In a two-day summit that began yesterday in Brussels, euro- area leaders agreed to provide capital faster for the planned permanent bailout fund in a concession to international pressure to strengthen the region’s defenses against the debt crisis.
Today, the leaders committed to a pro-growth agenda even as they signed a deficit-control treaty at the 17th high-level meeting since the outbreak of the crisis.
“We’re not out of the economic crisis yet but we are turning the page of the financial crisis,” French President Nicolas Sarkozy told reporters after the Brussels summit.
National benchmark indexes rose in 15 of the 18 western European markets. France’s CAC 40 added less than 0.1 percent. Germany’s DAX declined 0.3 percent and the U.K.’s FTSE 100 lost 0.3 percent.
Spain, Italy, Germany
Spain raised its budget deficit target for 2012, breaching its commitment with its European partners. Prime Minister Mariano Rajoy announced a new deficit goal of 5.8 percent of gross domestic product compared with the 4.4 percent target previously agreed with the European Union.
Italy’s budget deficit narrowed more than economists forecast last year as spending cuts and tax increases helped shore up public finances even with the economy slipping into a recession.
In Germany, a report showed retail sales unexpectedly declined in January. Sales, adjusted for inflation and seasonal swings, fell 1.6 percent from December, when they increased 0.1 percent, the Federal Statistics Office in Wiesbaden said today. Economists forecast a gain of 0.5 percent, the median of 22 estimates in a Bloomberg News survey.
Goldman raised its recommendations on utilities and banks to “overweight” from “neutral.” Utilities offer some of the highest dividend yields, the strategists wrote. The ECB’s long- term refinancing operation has improved cash supply for banks, they wrote.
International Power, Barclays
International Power, an operator of electricity plants on five continents, advanced 4.4 percent to 365.5 pence. Electricite de France SA, Europe’s biggest power generator, rallied 3.3 percent to 19.60 euros. Suez Environnement Co. (SEV), the region’s second-biggest water company, climbed 3.5 percent to 11.80 euros.

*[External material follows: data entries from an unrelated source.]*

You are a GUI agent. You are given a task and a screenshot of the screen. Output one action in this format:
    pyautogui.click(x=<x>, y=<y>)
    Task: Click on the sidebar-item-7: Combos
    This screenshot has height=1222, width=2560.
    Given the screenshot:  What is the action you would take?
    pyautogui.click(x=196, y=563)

Barclays added 2.2 percent to 256.75 pence. The U.K.’s third-largest lender by assets took 8.2 billion euros of three- year loans from the European Central Bank to provide “funding stability” for its units in Spain and Portugal.
Commerzbank, Germany’s second-largest bank, gained 1.2 percent to 1.96 euros. BNP Paribas (BNP) SA, France’s biggest lender, rose 1.5 percent to 37.92 euros.

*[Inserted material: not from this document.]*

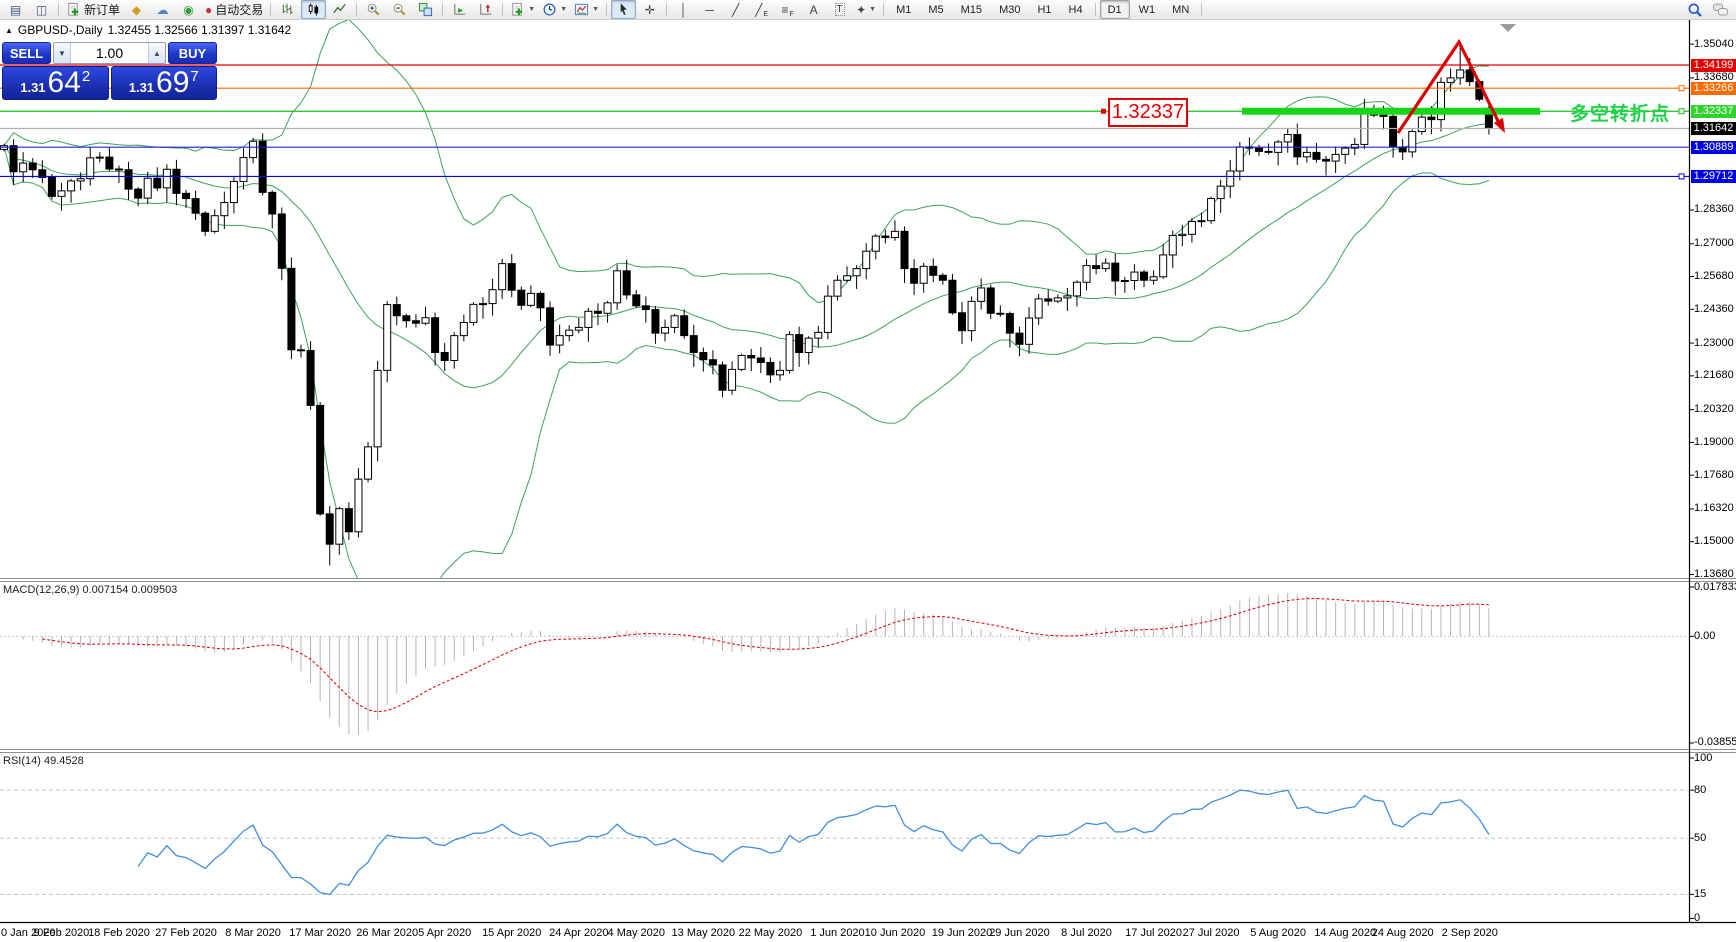 This screenshot has height=942, width=1736. I want to click on auto-scroll-icon, so click(460, 10).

SBM Offshore jumped 16 percent to 15.36 euros, its biggest gain since October 2008. The world’s biggest supplier of floating oil and gas platforms said it sees “buoyant” market conditions in offshore oil and gas. The order portfolio was $16.9 billion at year end, the company said.
Repsol YPF SA, Spain’s biggest oil company, advanced 1.5 percent to 20.41 euros. Argentina’s President Cristina Fernandez de Kirchner refrained from announcing a plan to take over Repsol’s unit in that country. The local media had speculated about a takeover since the government last month threatened to take the “most vigorous measures” against the unit if it fails to meet domestic demand.

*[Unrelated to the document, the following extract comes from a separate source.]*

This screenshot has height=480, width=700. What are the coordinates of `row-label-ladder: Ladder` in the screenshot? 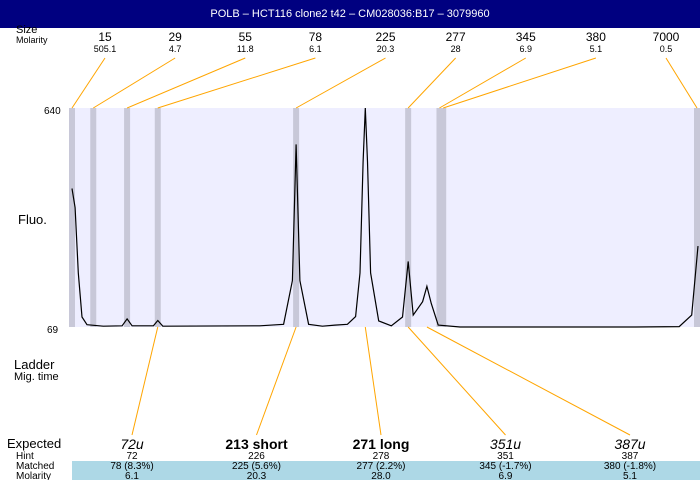 It's located at (34, 364).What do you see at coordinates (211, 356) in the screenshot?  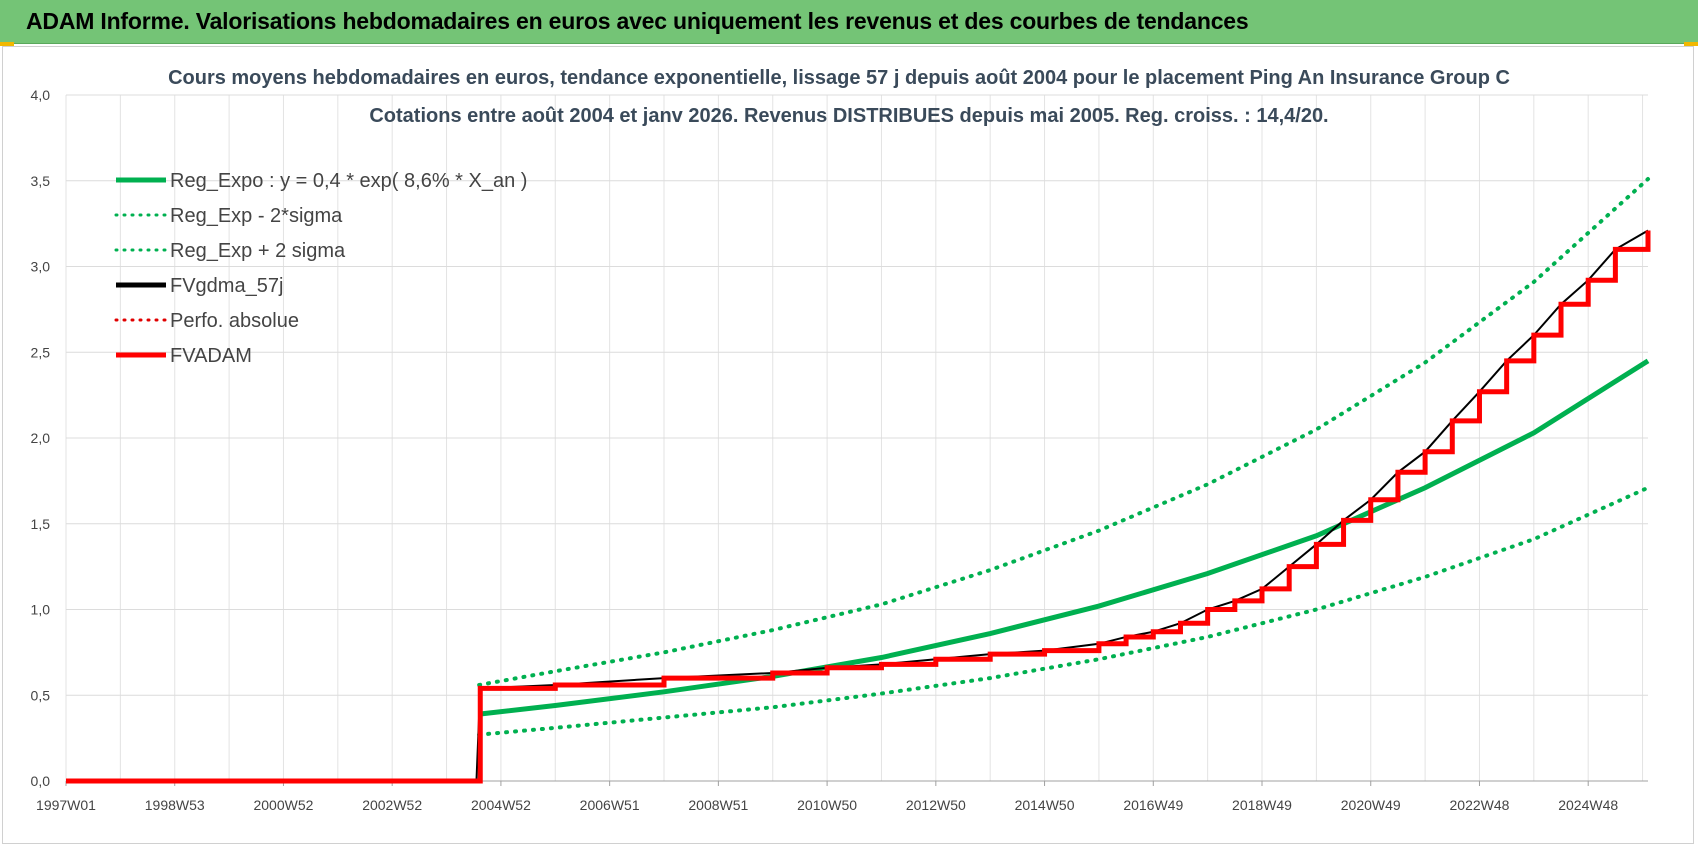 I see `legend-entry-label: FVADAM` at bounding box center [211, 356].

Belgacom (BELG) dropped 4.9 percent to 22.89 euros. The Belgian telephone company said full-year net income fell to 756 million euros from 1.27 billion euros for the prior year.
Rentokil Initial Plc (RTO), the world’s biggest pest-control company, lost 5.5 percent to 76 pence. The company reported a full-year pretax profit of 184.4 million pounds ($294 million), missing analyst estimates for 189.7 million pounds.
Metro AG (MEO), Germany’s largest retailer, fell 2.9 percent to 28.40 euros as the country’s retail sales unexpectedly declined and Commerzbank AG said the company’s earnings may drop this year.
Kazakhmys Plc (KAZ), Kazakhstan’s biggest copper producer, retreated 5.8 percent to 1,000 pence. The stock was cut to “hold” from “buy” at Societe Generale SA.